GGUF round-trip verification is a typed NotImplementedError in v1 because halo-forge’s serving adapter doesn’t load GGUF directly yet. Use llama.cpp or Ollama as the GGUF-side loader and the compare_generation programmatic API as the bring-your-own-callable surface.
Merge
# Single LoRA into base — output is a standard HF checkpoint
halo-forge merge --mode bake \
--base Qwen/Qwen2.5-3B-Instruct --adapter ./my-lora --output ./shipped
# N adapters combined via TIES + DARE (current best)
halo-forge merge --mode combine \
--base Qwen/Qwen2.5-3B-Instruct \
--adapters lora_a,lora_b,lora_c --weights 0.5,0.3,0.2 \
--method dare_ties --output ./blended
# Combine + bake in one step
halo-forge merge --mode combine ... --bake-after-merge --output ./shipped
Bake (--mode bake) merges a single LoRA into its base via peft’s merge_and_unload. The output is a standard HuggingFace checkpoint loadable through AutoModelForCausalLM.from_pretrained — no LoRA infrastructure required at inference time.
Combine (--mode combine) merges N LoRAs through peft’s add_weighted_adapter under a normalized method vocabulary:
| Method | What it does |
|---|---|
linear | Straight weighted sum |
ties | Tang et al. 2023 — resolves sign conflicts + keeps top-k magnitudes |
dare_linear | DARE pruning + linear |
dare_ties | DARE + TIES (current best general-purpose; default) |
magnitude_prune | Drop the smallest-magnitude deltas |
Add --bake-after-merge to combine + merge into the base in one step. Output is a single merged checkpoint instead of an adapter directory.
Programmatic API
from halo_forge.serving.app import create_serving_app
from halo_forge.inference.convert import convert
from halo_forge.inference.merge import merge
app = create_serving_app(model_name="X", backend_name="mlx")

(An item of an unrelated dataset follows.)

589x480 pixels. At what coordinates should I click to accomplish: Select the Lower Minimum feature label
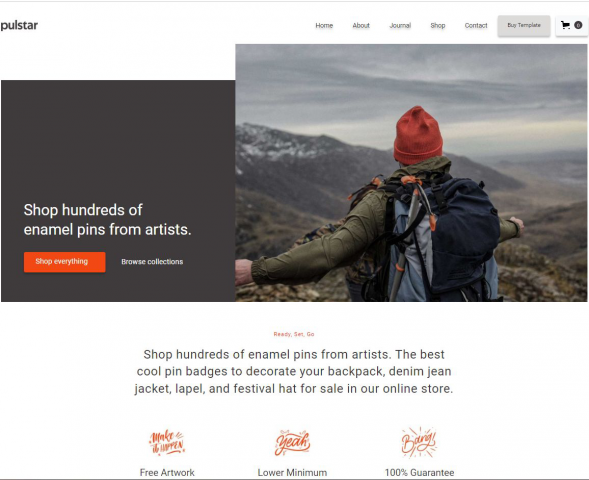click(292, 472)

# uvicorn.run(app, host="127.0.0.1", port=8001)
convert_result = convert(
source="Qwen/Qwen2.5-3B-Instruct",
output_path="./out",
target_format="mlx",
quantization="q4",
)
merge_result = merge(
operation="bake",
base_model="Qwen/Qwen2.5-3B-Instruct",
adapter_path="./my-lora",
output_path="./shipped",
)
Roadmap
- I2 — continuous batching for the served endpoint on MLX / llama.cpp (CUDA gets it free via vLLM).
- I3 follow-up — speculative decoding with a draft model. Disabled by default until measured.
- GGUF round-trip verify — needs a GGUF-loading serving adapter; currently typed-NotImplementedError.